The New York Post thinks the story is outdated.
“In the end, do we still need “Cinderella”? It’s a classic, but I imagine (or maybe just hope) the lessons girls get here will seem laughably retro: If you’re very mild-mannered and don’t rock the boat, good things will just magically come to you! It’s cool to have an impossibly small waist! There’s nothing better in the world than a great-looking, rich man who wants to marry you!”
Los Angeles Times was a fan of the fairytale.
“As pure of heart as its heroine, “Cinderella” floats across the screen like a gossamer confection, full of elegant beauty and quiet grace. No sly asides, no double entendres and nary a hint of modern-day gender politics dilute this poetically, if not prophetically, imagined storybook fable embraced in toto by director Kenneth Branagh. If you can content yourself with a little enchantment and little enlightenment, “Cinderella” succeeds.”
The Washington Post thinks they tried too hard and fell flat.
“Branagh tries his best to infuse “Cinderella” with energy, from having his characters compulsively swirl and spin in otherwise static scenes to the palace intrigue and power plays that take the place of conventional romance. He even tries to inject some humor (yes, that’s Rob Brydon in a cameo role, and Helena Bonham Carter hiding behind a hideous pair of prosthetic teeth), but to no avail. For all its gossamer, gauze, filigree and refinement, “Cinderella” drags when it should skip as lightly as its title character when she’s late getting home from the ball.”
The Boston Globe says the story has class that’s missing from other films nowadays (lookin’ at you, “Fifty Shades”)
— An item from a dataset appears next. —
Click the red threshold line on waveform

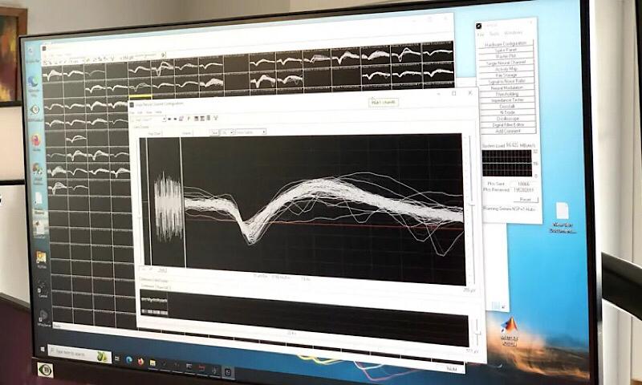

“It’s Disney itself that’s currently working the most interesting changes on the classic princess formula. In 2013’s “Frozen,” the prince turned out to be a rat and the focus was on the bonds and seething rivalries of sisters — the movie was not only a box office bonanza but an intensely powerful psychodrama for a generation of girls. And “Cinderella” — the new, live-action “Cinderella,” that is — is an attempt by the Mouse House to revive one of Walt’s oldest fairy-tale adaptations with care and class and modernity and timelessness.”